A few years ago, I would have seen yesterday's insight as a suitable paper in itself, perhaps for a conference paper, perhaps a note somewhere. And that would not have been a bad thing, but I think making it part of a bigger argument is a better thing. I'm learning to be not just a better writer, but, I hope, a better thinker, and that is deeply satisfying. This is why I have workaholic tendencies, and am not very good about "real vacations," and have trouble explaining to non-academic friends why I don't want to take advantage of my "time off": this work is more "fun," for me, than most of what other people understand as "fun." I mean, if you offered me a good hike followed by a hot tub and a Bellini, I'd be there, but since there's nothing I consider good hiking within several hundred miles of here, I'm really happy to get up at the crack of dawn and surround myself with books and papers for hours. It's way better than going to a stupid movie or an over-loud party full of people I don't know who want to talk about what was on TV last night.

One of the key elements in what makes it fun is the time I have for it, since I'm not grading, not meeting classes, not showing up for committee meetings or reading piles of stuff to prepare for said meetings. Trying to do research in little snippets of time among other responsibilities is much more stressful, and I find it hard to shift gears from one thing to a very different kind of thing. Along with learning to be a better writer and thinker, I'm learning what kinds of work I can do in difference circumstances. This is along the lines of advice that Tenured Radical says she got from Paul Fussell: if what you can do is read, then read. If you have a day that can be spent on skimming the critical literature on a new topic, then do that. It's actually easier for me to spend 15-30 minutes between classes generating some prose on an interesting question I hope to answer in a conference paper than it is to read in that sort of a time slot. The work I achieved today would have taken me a week in term time.

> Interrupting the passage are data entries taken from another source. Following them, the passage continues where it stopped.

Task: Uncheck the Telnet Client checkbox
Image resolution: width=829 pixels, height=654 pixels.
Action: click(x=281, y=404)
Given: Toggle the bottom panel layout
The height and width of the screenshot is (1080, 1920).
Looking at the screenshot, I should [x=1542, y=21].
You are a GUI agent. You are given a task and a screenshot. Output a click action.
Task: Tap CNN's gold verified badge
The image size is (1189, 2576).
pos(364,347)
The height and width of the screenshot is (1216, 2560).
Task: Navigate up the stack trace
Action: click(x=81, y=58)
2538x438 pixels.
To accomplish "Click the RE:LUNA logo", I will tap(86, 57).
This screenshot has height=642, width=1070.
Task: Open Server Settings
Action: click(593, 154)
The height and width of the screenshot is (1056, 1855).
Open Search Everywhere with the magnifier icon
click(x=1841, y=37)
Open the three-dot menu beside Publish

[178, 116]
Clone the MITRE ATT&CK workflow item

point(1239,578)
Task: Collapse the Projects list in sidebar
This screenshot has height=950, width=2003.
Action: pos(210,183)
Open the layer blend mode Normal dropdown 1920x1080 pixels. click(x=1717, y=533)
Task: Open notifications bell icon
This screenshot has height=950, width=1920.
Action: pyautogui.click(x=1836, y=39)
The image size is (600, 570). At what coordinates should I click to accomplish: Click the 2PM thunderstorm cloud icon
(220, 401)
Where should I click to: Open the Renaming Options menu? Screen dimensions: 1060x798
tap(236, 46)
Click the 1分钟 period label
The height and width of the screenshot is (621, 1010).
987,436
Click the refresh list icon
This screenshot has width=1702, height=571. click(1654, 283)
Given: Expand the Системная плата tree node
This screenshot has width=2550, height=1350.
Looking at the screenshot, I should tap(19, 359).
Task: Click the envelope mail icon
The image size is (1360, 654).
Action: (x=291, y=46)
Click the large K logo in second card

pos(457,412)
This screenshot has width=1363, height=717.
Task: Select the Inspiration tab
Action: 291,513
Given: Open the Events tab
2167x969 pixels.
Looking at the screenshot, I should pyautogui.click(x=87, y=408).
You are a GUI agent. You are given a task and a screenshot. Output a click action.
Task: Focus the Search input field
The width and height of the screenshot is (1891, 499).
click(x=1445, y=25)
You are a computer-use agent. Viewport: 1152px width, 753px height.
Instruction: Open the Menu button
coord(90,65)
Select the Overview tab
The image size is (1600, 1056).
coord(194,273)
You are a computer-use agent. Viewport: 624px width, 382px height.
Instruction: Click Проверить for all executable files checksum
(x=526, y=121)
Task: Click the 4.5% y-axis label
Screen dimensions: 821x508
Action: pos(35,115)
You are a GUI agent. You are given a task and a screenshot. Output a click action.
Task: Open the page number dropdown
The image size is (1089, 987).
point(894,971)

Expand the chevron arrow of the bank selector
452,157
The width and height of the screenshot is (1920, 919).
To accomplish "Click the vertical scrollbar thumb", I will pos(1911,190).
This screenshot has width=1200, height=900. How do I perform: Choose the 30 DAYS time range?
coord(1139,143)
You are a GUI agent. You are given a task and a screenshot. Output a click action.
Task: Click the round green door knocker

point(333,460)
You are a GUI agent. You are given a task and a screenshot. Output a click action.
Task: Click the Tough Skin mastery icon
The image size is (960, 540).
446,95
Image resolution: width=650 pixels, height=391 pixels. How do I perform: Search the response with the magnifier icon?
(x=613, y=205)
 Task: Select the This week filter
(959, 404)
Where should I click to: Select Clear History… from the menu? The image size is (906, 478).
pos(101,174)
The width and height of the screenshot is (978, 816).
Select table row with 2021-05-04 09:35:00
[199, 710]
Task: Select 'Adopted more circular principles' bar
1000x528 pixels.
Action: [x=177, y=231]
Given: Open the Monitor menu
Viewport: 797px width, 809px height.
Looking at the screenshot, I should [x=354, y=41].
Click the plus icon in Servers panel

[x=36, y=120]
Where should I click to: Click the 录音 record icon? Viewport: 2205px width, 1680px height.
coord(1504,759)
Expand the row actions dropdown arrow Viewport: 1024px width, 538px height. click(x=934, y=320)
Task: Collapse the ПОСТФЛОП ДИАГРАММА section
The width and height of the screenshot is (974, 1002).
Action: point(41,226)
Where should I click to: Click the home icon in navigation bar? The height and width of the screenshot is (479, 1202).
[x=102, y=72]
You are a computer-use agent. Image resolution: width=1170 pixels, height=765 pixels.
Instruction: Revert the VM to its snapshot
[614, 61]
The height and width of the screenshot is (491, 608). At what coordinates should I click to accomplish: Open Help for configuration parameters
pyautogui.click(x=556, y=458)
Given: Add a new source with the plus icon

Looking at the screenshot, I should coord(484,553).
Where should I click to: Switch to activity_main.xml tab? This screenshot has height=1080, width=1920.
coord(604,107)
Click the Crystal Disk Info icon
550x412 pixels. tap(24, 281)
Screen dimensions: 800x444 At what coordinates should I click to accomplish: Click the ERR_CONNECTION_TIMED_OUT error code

Anyway, tomorrow I really do have to go to campus and take care of a lot of bureaucratic things, along with a raid on the library, and some teaching-related things like recommendation letters that I could do at home but hope I can get done at school. I'm still going to get up early and do my 6-8 a.m. stint, starting with translation-polishing, I think. Then Friday I'll be back to my usual routine, and I'll have to think about how to leave work wrapped up in such a way that just a couple of hours a day will suffice over the weekend. I actually don't like taking weekends completely off. One day, maybe; more than that, and I lose too many threads.